The key word is flagrant. Many calls in baseball are not made unless the violation is flagrant. Did the second baseman have his foot on the bag when turned the double play? Did the runner leave third base too soon when he tagged up on a sacrifice fly? Did he run out of the baseline? A good umpire doesn't try to split hairs on calls such as these. The same goes for police officers. A good cop will not give you a ticket for going 57 miles per hour in a 55 zone.

The liturgical musician would be wise to follow the same example when selecting songs for the Mass. If the doctrinal violation is flagrant, throw the hymn out. If one must bend the interpretation to find fault, let it go. Unlike the umpire or police officer, you can always seek another opinion from a priest or someone more knowledgeable. If more than one member of the parish expresses a reservation about a certain song, it is probably wise to eliminate it rather than cause discomfort and distraction for them during the Mass.
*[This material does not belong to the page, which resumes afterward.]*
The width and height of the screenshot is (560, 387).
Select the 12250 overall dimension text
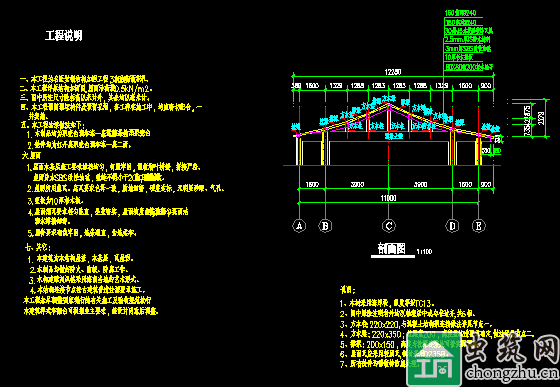[x=393, y=72]
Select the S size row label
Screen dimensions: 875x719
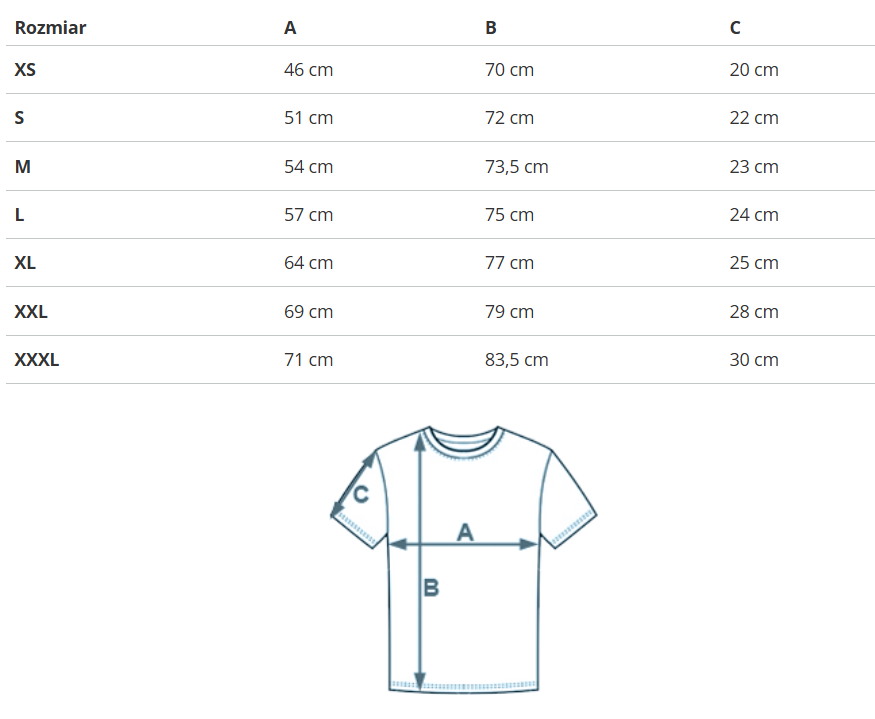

Selecting liturgical music is an important task and should not be taken lightly. It can enhance the liturgy or it can detract from it. Much thought needs to go into the process.

As for Amazing Grace, I would personally avoid its use at Mass, but not so much due to any flagrant incompatibility with Catholic teaching. Rather, there are more appropriate liturgical hymns and sacred music to sing in praise of the amazing miracle taking place on the altar. I am also sensitive to those who do feel the lyrics favor a Protestant belief. A good rule of thumb is to avoid anything that could create a distraction to even a few worshipers. And, study the documents of Vatican II, especially Chapter VI of Sacrosanctum Concilium. You may be surprised what it really says.